▶ _Instructions to follow_:
Repeat only the stretch of lines below that runs from the line with "This screenshot has width=868, height=492." through the line with "Viewport: 644px width, 331px height.", unaltered.

▶ _Available data_:
──────────────────────────────

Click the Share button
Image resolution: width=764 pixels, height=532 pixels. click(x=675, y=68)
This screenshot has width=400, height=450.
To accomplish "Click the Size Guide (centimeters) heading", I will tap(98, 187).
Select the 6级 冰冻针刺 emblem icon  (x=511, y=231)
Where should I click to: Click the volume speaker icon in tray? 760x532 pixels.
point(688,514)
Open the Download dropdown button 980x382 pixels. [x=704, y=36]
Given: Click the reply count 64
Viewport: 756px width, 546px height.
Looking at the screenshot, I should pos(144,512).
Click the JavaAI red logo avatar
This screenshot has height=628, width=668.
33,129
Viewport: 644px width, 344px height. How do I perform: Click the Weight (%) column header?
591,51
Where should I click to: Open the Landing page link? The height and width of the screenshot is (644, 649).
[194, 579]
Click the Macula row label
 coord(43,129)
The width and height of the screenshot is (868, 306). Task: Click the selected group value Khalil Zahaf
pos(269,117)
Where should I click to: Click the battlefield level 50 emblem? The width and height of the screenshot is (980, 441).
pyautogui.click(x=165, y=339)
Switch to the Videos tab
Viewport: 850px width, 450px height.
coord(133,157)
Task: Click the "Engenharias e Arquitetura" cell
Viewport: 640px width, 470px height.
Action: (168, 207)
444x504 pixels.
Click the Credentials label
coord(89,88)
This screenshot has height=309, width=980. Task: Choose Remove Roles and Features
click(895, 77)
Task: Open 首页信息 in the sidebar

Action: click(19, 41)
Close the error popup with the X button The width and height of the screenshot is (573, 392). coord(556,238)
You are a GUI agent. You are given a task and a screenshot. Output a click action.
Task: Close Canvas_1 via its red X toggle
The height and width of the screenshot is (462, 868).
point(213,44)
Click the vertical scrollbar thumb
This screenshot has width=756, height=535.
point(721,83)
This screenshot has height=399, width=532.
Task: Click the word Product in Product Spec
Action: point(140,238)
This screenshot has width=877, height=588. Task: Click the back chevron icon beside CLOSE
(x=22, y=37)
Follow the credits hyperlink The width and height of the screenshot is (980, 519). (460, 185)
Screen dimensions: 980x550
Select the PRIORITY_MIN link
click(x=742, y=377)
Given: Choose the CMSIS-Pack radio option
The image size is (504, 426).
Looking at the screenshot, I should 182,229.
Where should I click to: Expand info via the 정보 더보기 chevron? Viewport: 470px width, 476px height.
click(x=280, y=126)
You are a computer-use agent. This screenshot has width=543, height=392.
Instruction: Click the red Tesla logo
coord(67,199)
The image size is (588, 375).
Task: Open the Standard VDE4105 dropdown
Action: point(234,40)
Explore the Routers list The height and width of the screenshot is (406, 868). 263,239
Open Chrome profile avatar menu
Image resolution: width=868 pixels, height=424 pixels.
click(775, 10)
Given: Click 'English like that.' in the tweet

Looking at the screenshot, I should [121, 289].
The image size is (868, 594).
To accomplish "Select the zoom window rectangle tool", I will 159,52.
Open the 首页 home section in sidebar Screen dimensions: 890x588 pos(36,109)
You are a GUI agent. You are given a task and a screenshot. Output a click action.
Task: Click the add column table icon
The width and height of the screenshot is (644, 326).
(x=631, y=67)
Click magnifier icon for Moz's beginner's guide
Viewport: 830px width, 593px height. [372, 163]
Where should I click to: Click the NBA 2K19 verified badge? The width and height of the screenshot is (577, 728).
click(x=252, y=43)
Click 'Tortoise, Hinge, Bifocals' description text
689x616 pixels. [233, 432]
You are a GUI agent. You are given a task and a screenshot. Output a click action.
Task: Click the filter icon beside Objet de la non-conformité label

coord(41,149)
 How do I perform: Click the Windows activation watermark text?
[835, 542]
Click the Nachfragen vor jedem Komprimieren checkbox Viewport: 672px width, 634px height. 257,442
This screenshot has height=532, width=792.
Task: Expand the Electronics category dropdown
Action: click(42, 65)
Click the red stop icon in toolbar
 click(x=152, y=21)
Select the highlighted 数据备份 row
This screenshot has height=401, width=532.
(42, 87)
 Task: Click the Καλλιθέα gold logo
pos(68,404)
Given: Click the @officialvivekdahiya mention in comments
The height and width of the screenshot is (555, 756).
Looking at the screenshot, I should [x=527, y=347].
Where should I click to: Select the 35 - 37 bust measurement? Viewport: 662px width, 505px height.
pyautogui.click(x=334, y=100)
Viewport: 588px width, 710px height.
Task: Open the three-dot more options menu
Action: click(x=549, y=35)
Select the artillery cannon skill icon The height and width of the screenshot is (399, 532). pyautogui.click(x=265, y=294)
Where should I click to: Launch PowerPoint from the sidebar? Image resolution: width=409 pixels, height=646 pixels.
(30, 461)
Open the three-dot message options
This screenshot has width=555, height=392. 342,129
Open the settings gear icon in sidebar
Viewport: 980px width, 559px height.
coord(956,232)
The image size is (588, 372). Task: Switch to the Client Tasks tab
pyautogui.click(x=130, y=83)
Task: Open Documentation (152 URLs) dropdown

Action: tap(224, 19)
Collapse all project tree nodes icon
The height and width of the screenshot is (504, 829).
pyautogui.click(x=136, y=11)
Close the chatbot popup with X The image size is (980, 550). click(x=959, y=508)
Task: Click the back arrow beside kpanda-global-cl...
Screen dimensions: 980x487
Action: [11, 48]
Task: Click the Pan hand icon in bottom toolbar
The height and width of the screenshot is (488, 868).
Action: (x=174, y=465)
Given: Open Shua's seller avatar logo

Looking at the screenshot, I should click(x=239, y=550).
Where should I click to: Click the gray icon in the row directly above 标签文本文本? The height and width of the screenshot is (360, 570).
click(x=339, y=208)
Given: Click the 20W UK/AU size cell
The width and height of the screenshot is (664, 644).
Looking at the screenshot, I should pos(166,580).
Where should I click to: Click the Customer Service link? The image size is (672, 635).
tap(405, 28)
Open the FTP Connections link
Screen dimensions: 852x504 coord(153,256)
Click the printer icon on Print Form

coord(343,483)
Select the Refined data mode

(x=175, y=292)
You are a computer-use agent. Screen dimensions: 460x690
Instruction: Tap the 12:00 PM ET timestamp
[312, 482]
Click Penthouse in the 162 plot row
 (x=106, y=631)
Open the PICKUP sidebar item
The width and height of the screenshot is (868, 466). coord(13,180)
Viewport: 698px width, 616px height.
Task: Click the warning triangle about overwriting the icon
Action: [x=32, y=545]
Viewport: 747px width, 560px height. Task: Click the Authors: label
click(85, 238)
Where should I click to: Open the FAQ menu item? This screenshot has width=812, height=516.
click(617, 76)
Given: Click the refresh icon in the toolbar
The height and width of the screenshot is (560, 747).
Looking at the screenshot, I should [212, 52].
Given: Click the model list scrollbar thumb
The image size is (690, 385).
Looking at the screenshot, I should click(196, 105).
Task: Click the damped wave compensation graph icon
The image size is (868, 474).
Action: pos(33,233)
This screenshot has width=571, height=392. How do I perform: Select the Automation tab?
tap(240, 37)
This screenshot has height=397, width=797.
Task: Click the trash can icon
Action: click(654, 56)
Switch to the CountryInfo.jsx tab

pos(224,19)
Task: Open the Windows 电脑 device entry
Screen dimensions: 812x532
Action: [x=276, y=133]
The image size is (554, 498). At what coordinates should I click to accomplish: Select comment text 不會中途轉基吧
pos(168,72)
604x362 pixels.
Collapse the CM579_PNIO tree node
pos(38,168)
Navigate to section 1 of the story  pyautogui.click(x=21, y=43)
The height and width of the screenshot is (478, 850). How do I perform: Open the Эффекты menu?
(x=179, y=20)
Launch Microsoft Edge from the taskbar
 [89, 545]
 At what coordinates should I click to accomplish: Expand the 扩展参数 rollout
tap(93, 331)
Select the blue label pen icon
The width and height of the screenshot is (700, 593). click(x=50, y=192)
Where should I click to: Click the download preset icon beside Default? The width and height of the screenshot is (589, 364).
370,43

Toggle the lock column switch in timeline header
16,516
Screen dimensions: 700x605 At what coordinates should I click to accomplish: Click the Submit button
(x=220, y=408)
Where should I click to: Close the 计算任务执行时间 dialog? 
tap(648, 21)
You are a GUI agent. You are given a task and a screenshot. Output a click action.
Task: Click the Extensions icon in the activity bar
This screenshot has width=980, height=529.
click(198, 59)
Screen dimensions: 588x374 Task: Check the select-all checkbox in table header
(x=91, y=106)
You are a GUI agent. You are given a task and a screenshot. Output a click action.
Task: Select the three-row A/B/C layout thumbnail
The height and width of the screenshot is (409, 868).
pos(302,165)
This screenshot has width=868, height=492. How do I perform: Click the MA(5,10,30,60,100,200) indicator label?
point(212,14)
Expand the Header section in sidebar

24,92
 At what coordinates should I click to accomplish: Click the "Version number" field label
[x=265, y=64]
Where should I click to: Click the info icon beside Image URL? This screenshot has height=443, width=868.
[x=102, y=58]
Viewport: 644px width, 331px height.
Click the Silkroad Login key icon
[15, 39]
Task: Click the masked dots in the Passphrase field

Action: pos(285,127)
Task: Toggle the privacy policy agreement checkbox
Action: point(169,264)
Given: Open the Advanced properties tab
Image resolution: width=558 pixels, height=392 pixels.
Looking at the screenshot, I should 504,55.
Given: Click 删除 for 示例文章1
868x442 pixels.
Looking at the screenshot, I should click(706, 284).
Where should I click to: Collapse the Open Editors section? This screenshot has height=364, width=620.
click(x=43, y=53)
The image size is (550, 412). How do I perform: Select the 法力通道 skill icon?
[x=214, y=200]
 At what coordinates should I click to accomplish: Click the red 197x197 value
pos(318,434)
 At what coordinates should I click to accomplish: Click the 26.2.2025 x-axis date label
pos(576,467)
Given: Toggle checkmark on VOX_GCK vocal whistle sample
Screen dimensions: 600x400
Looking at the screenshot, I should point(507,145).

──────────────────────────────

▶ _Answer to this problem_:
This screenshot has width=868, height=492. How do I perform: Click the MA(5,10,30,60,100,200) indicator label?
point(212,14)
Expand the Header section in sidebar

24,92
 At what coordinates should I click to accomplish: Click the "Version number" field label
[x=265, y=64]
Where should I click to: Click the info icon beside Image URL? This screenshot has height=443, width=868.
[x=102, y=58]
Viewport: 644px width, 331px height.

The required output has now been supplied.